Sem muito tempo para escrever, rabiscarei algumas considerações sobre a "Engenharia de Software" no ano da graça de 2007 que me deixam profundamente enojado.

Tivemos avanços significativos no modo como fazemos software nos últimos anos, deixamos de lado analogias com a construção civil e focamos nas características mutáveis do software para tentar entendê-lo. Tudo vai bem a não ser o temor que tenho de que os abutres do charlatanismo virão agora atrás da carne fresca, não deixarão sequer o animal morrer para estraçalhá-lo.

Hoje mesmo comentei nesse post do Rafael Carneiro sobre o problema estar nas pessoas por não entenderem a metodologia do que propriamente na metodologia.
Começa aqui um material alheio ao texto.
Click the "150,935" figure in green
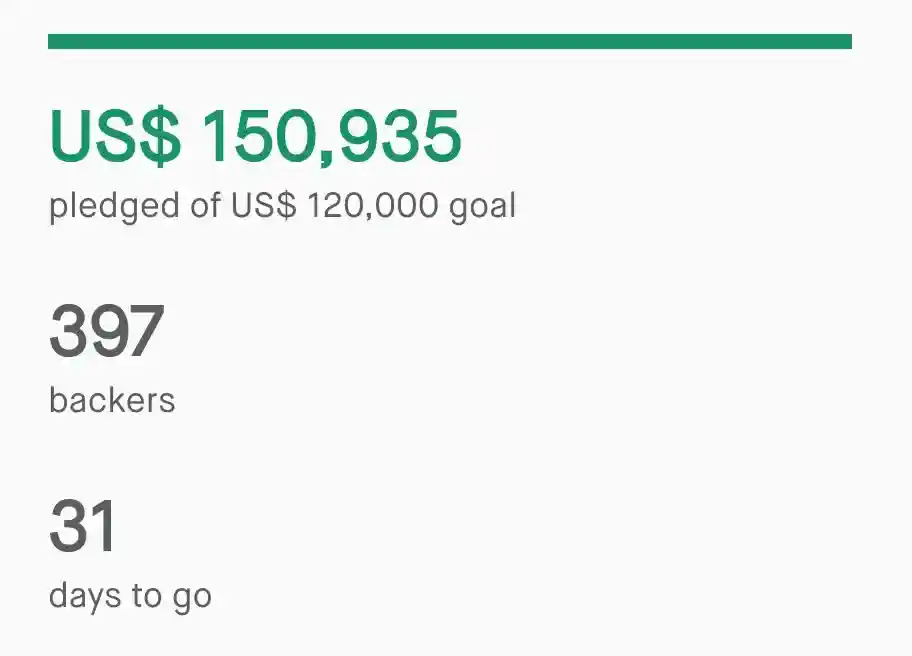The height and width of the screenshot is (656, 912). (331, 137)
Comentei que daqui a pouco essas empresas todas correrão atrás dos métodos ágeis para enfeitarem seus portfolios e não serão nada ágeis, assim como não sabem aplicar o RUP. O problema não está na metodologia, eu me enganei quando pensei que o RUP que era errado, as pessoas é que não entendem como usar.

Pois bem, colaram no meu gtalk o link de uma discussão no GUJ sobre uma matéria da revista EXAME com o título "Fábricas de informação". Eu li a discussão sobre trechos da reportagem após o almoço, ou seja, vomitei a parte mais gostosa da feijoada, toda aquela gordurinha dos nossos amigos suínos que não havia sido digerida ainda. Não que o problema seja da revista ou do autor da matéria, pelo contrário, a matéria não se inclui na categoria de não ser especializada porque as maiores empresas de consultoria (como TCS, EDS, BRQ, IBM, Accenture, Stefanini) colaboraram com a reportagem e concordam 100% como tudo que foi escrito.
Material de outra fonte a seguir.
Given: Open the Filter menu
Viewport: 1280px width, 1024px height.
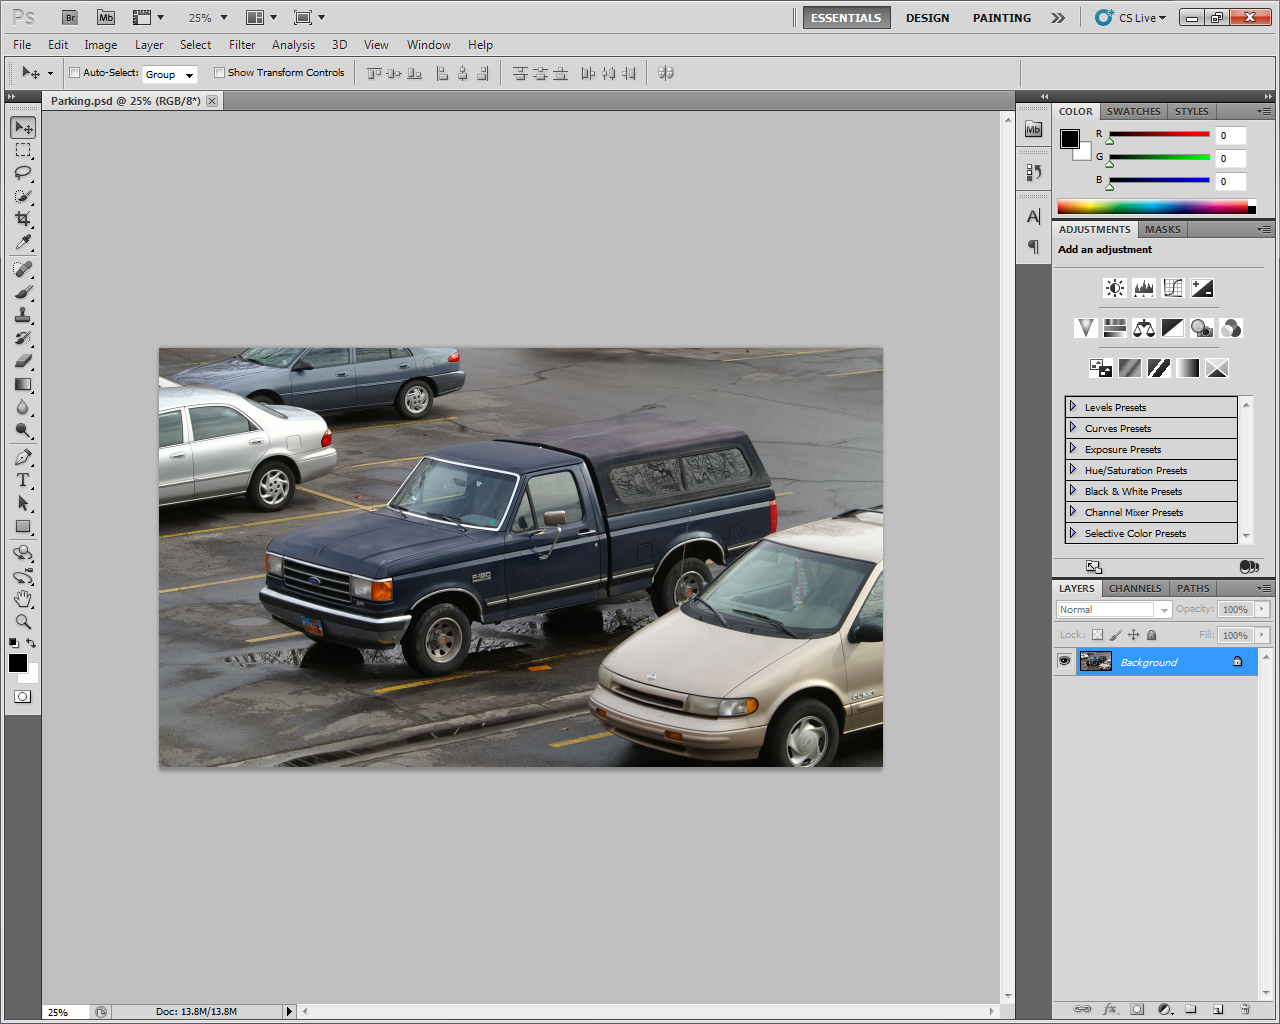Looking at the screenshot, I should click(x=242, y=45).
Essas empresas daqui a aproximadamente 12 meses estarão contratando profissionais especializados em metodologias ágeis que possuam certificação Scrum e afirmarão que apenas os possuidores de CMMi nível 5 serão capazes de desenvolverem softwares adaptáveis. Um mercado editorial se alargará com obras como "Seja ágil em 24hrs" e "Como se tornar um ScrumMaster". O ciclo recomeça, e tome palestras organizadas pela VOCE S/A para explicar aos acionistas o que os CIOs querem fazer com aquele aumento de 2% no orçamento trimestral, isso tudo aliado a buzzwords lindas e emotivas que fazem a gente se orgulhar de ter um diploma de Bacharel em Ciência da Computação na sala da avó materna.

Como hoje meditei, fiz Yoga, acendi um incenso e tomei um chazinho, não vou me alongar nesse assunto.

Fiquem com um pouco de sabedoria chinesa que escreveram na revista, daquelas de 1,99:

"A produção é organizada como numa linha de montagem. É comum que estes profissionais nem saibam exatamente para que serve o software que estão criando."

Já que gostam tanto de analogia, imagina agora um padeiro recebendo parte da receita e tentanto imaginar o que está "programando", será que é assim que funciona uma padaria? Essas empresas nem para budega servem, mas tem CMMi5.